Extract to read |

- Born: 30 October 1946 Gales Point, Belize District, British Honduras
- Died: 21 December 2021 (aged 75) Belize City, Belize

= Myrna Manzanares =

Belizean writer and activist (1946–2021)

Myrna Kaye Manzanares MBE (30 October 1946 – 21 December 2021) was a Belizean writer and activist, considered an ambassador of Belizean Creole culture. She worked to preserve this culture, particularly the Creole language, and advocated for racial justice both in Belize and among its diaspora.

== Early life and California years ==

Myrna Manzanares was born in Gales Point, a small village in Belize District, British Honduras, on 30 October 1946. Her mother was the town's craft instructress. At age 8, she left her home village to attend St. John’s Anglican Primary School in Belize City.

She moved to the U.S. state of California in 1965 to join family who had already left after Hurricane Hattie. She obtained a degree in psychology at Pepperdine University, as well as taking English as a second language classes at the University of Southern California. She completed postgraduate studies in psychology at California State University, Long Beach.

During her time in California, Manzanares became deeply involved in the Belizean diaspora community of Los Angeles, which she was active in organizing.

== Activism and career ==

Manzanares returned to Belize in 1986 and became involved in community organizing there, including through the now-defunct PRIDE Belize.

She was a longtime activist and organizer around black identity and Belizean Creole (Kriol).

In 1995, she co-founded the National Kriol Council, which aims to promote the culture and language of Belizean Creole people. She was also a longtime president of the institution.

Her cultural activism included extensive oral history work. Manzanares also fought for women's rights and sexual and reproductive health, as well as for substance abuse prevention and against HIV/AIDS, serving as chair of the National AIDS Task Force and president of the Addiction Alert Rehabilitation Center. She was also involved with the Belize History Association and the Belize National Library Service Board, and she was politically involved in the United Democratic Party, including an unsuccessful run for the Belize City Council in 1999.

Manzanares worked for Peace Corps Belize, the Belize Teachers College, and the University of Belize. She was appointed a Justice of the Peace.

== Writing ==

Manzanares wrote poetry, prose, and nonfiction. Her work was included in both Volumes I and II of Memories, Dreams and Nightmares, an anthology of short stories by Belizean women writers published by the Belizean Writers Series.

She contributed to Tek Mi! Noh Tek Mi!, a collection of Caribbean folktales, and edited Kriol language materials and journals. She took part in creating the dictionary of Kriol and translating the Bible into Kriol.

Her other published works include Tell Me a Story (folklore); Life Lines (poetry); Traditional Games of Belize (compiled for UNICEF); Faith-Based Response to HIV and AIDS; and Healing Circle, a 2017 poetry collection in collaboration with teenager Azizi Hoy.

== Personal life and recognition ==

In 2008, she was honoured as a Member of the Order of the British Empire "for services to education, culture and social development." The same year, she was honored in Belize's Outstanding Women Awards.

In 2018, she was named one of the first-ever Artists Emeritus by Belize's National Institute of Culture and History.

Manzanares had two children, a daughter, Shalini, and a son, Robert. She was admitted to Karl Heusner Memorial Hospital on 15 December 2021 with a suspected stroke and died several days later on 21 December at the age of 75.

Dataset content |
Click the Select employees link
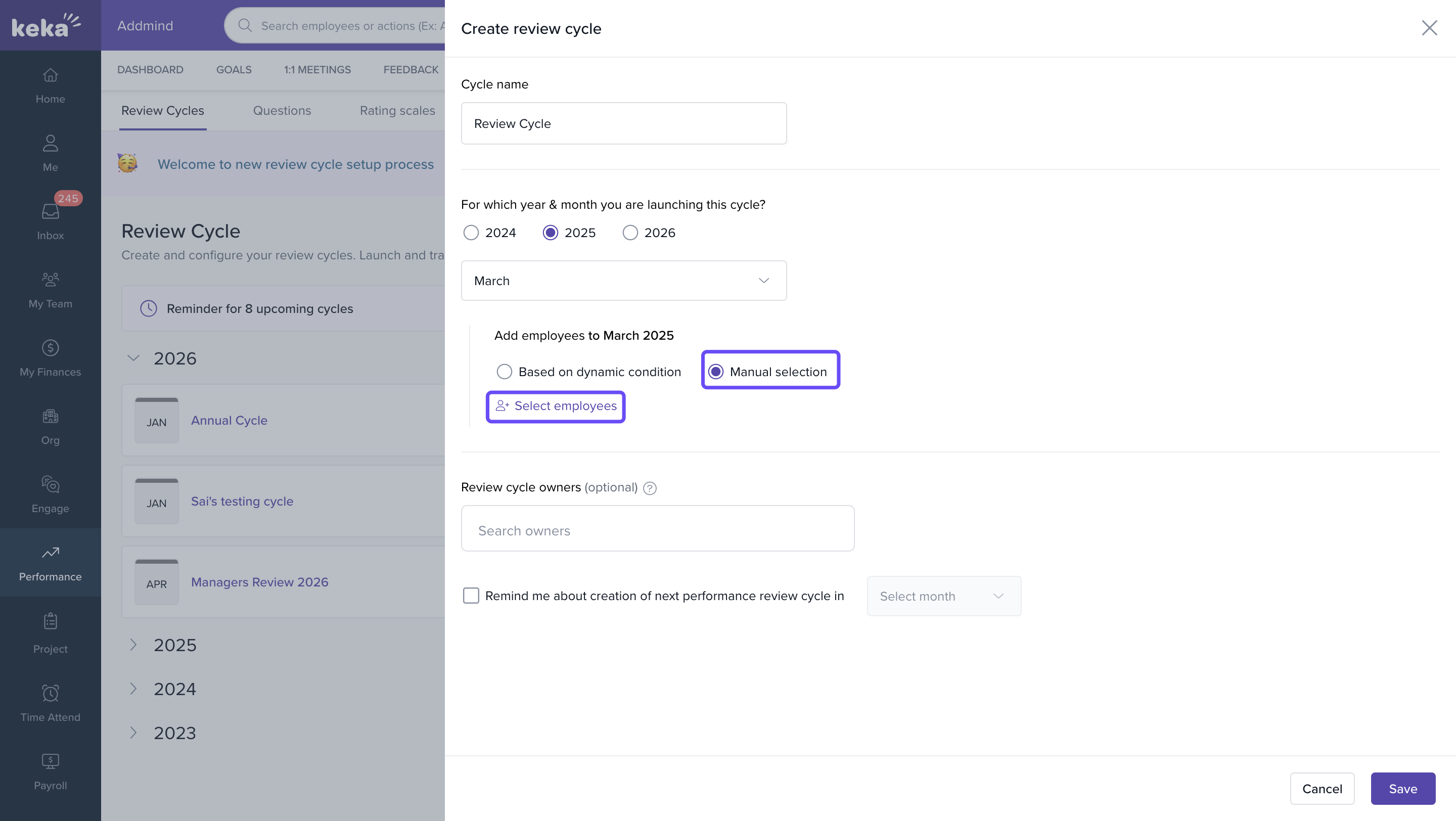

What you are asked to do |
Answer these questions from the Myrna Manzanares biography:
1. In what year did she move to California?
2. What organization did she co-found in 1995?
3. What did Belize's National Institute of Culture and History name her in 2018?
The data have no connection to the text and were taken from elsewhere.

Task response |
1. 1965
2. The National Kriol Council
3. One of the first-ever Artists Emeritus